Dès 2020, on roulera avec de l’essence aux algues

Lancé le mois dernier près de Montpellier, le projet Salinalgue, porté par GDF Suez et Air liquide, vise à produire à grande échelle une microalgue utilisée comme biocarburant automobile.

Dunaliella salina est une espèce d'algue verte halophile que l'on peut trouver plus particulièrement dans les marais salants et les zones dont la salinité est moyenne.

 A première vue, le salin de l’île Saint-Martin, près de Montpellier, ressemble à n’importe quel autre marais salant. Pourtant, c’est là qu’a été inauguré le 5 avril le projet Salinalgue mené par un consortium porté par deux industriels, la Compagnie du vent, filiale de GDF Suez et Air liquide, trois PME, l’Etat, cinq grands laboratoires et une fondation.

Objectif?

Produire à l’échelle industrielle une microalgue, la Dunaliella salina, pour l’utiliser comme additif au carburant de nos voitures.(…)

« C’est le même principe que le colza par exemple, détaille le chercheur. L’huile est séparée pour être mélangée au carburant classique à hauteur de 7% pour un litre. Le reste, sous forme de protéines, deviendra du tourteau pour l’alimentation du bétail. » Rien n’est perdu.

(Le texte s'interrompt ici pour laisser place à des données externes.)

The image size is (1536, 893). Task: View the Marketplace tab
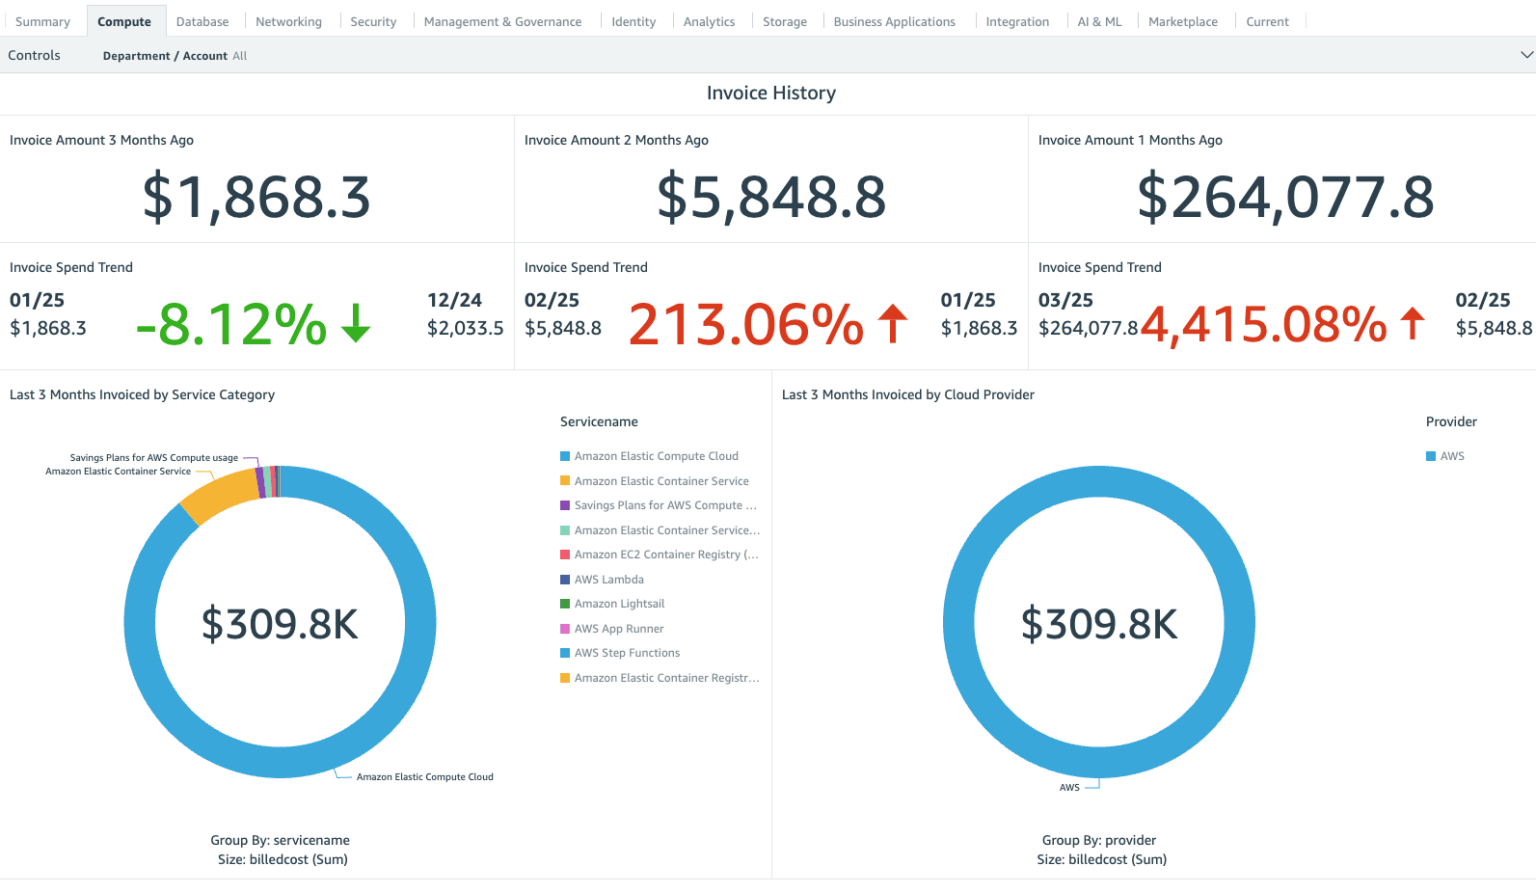click(1183, 20)
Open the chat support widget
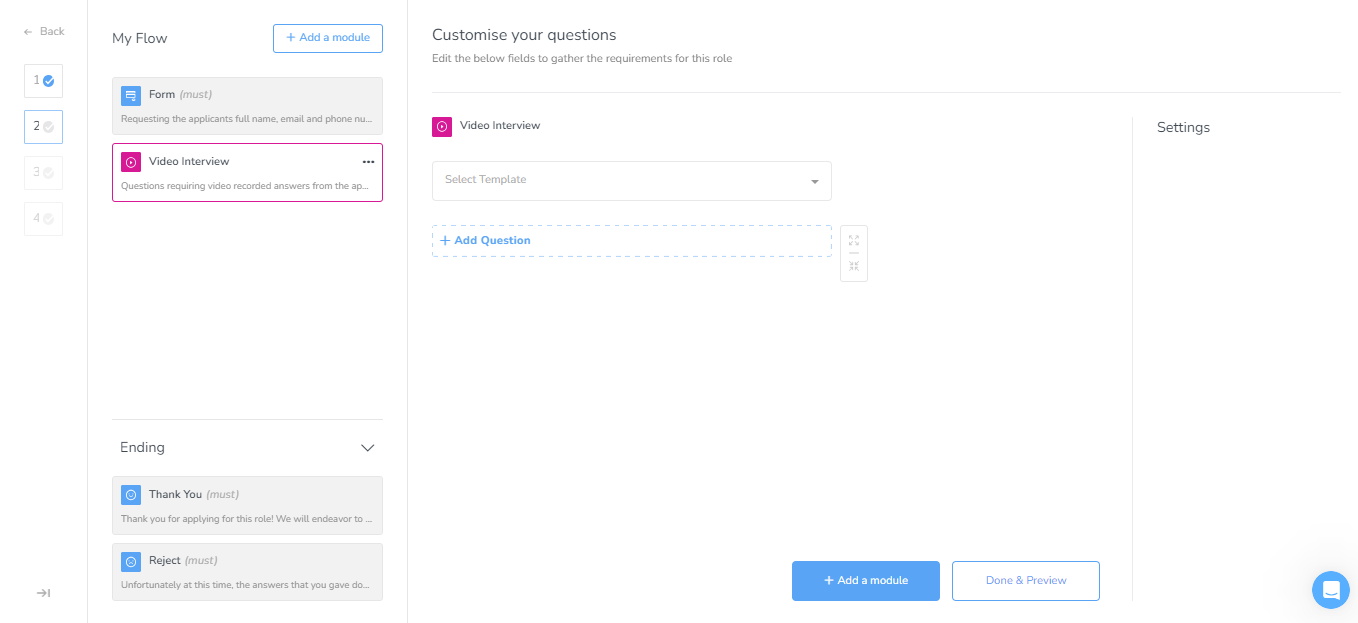Image resolution: width=1358 pixels, height=623 pixels. tap(1330, 590)

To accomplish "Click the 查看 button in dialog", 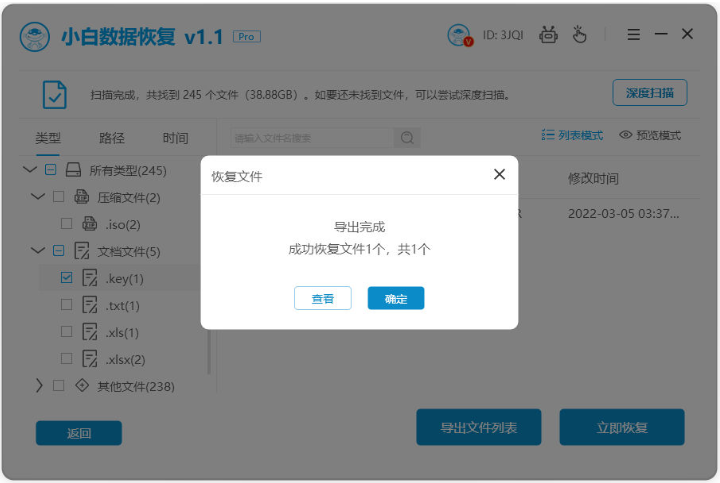I will (322, 298).
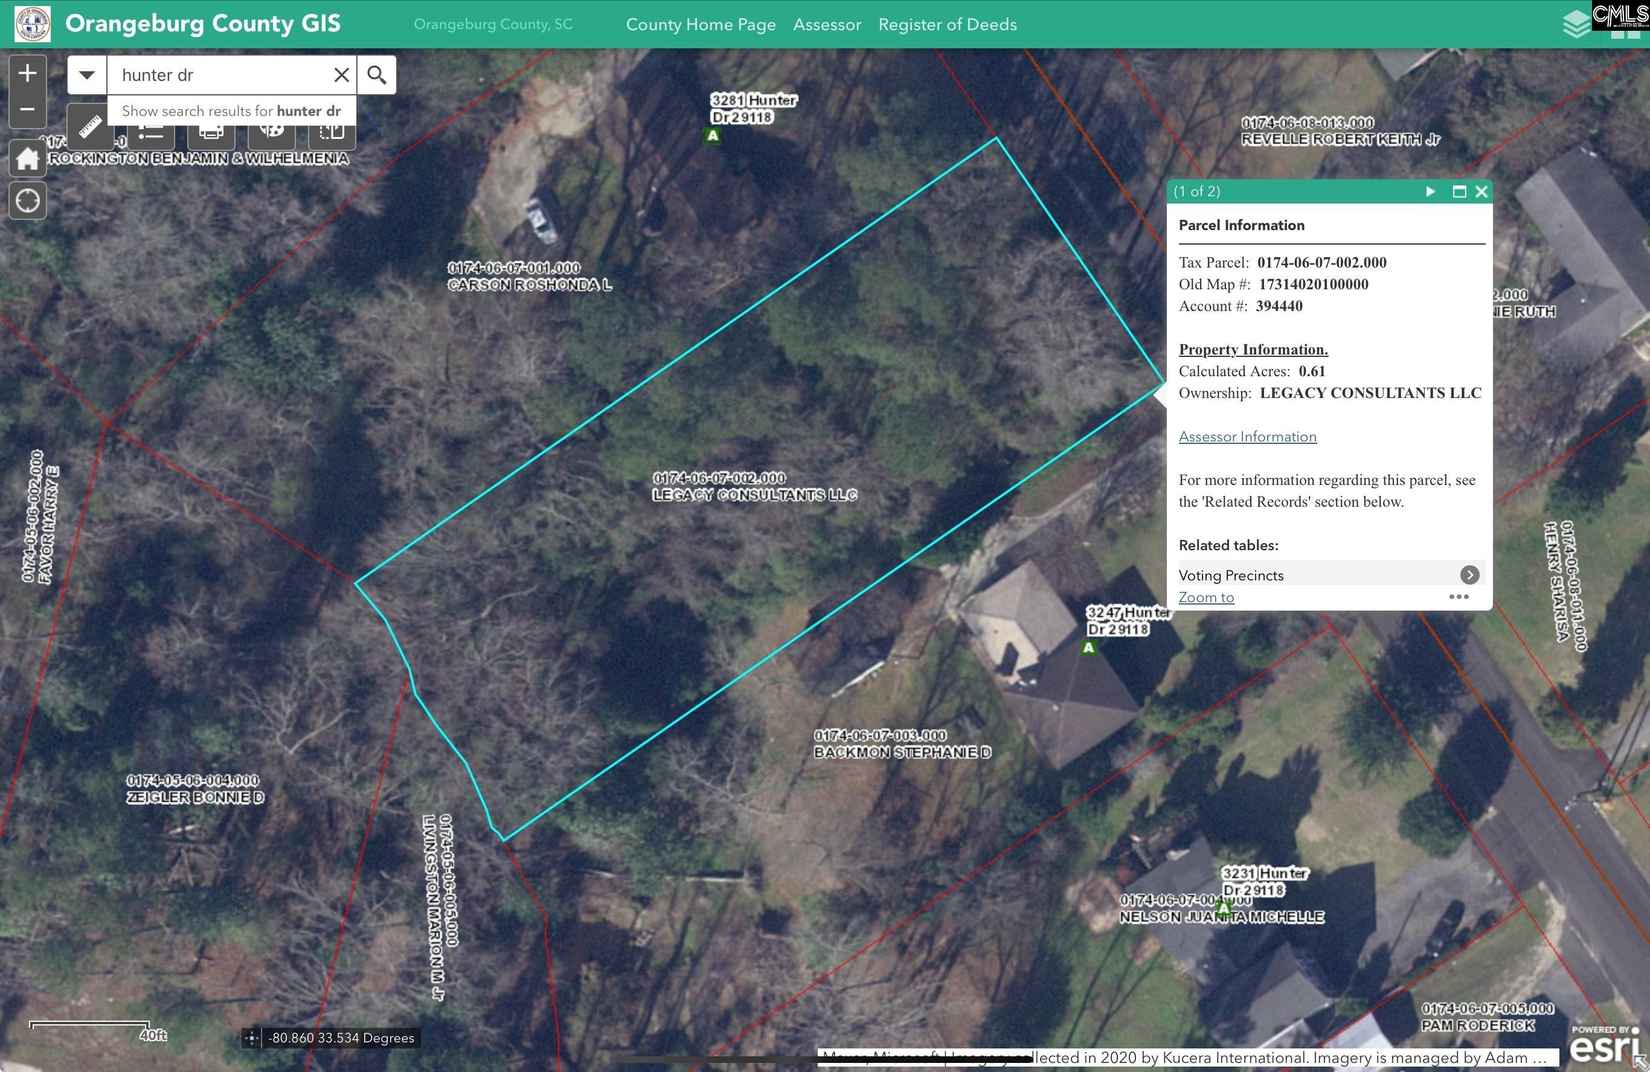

Et, à l’opposé des agrocarburants actuels (lire ci-dessous), la Dunaliella salina ne monopolise aucune terre arable et ne consomme que de l’eau salée, pour un rendement énergétique 10 fois plus élevé, soit 10 t d’équivalent pétrole (tep) par hectare.

(…)

Seul bémol : comme les biocarburants actuels, son rendement est inférieur au carburant classique. En clair, l’automobiliste roulera quelques kilomètres de moins pour des tarifs à la pompe identiques… le prix à payer pour la défense de l’environnement.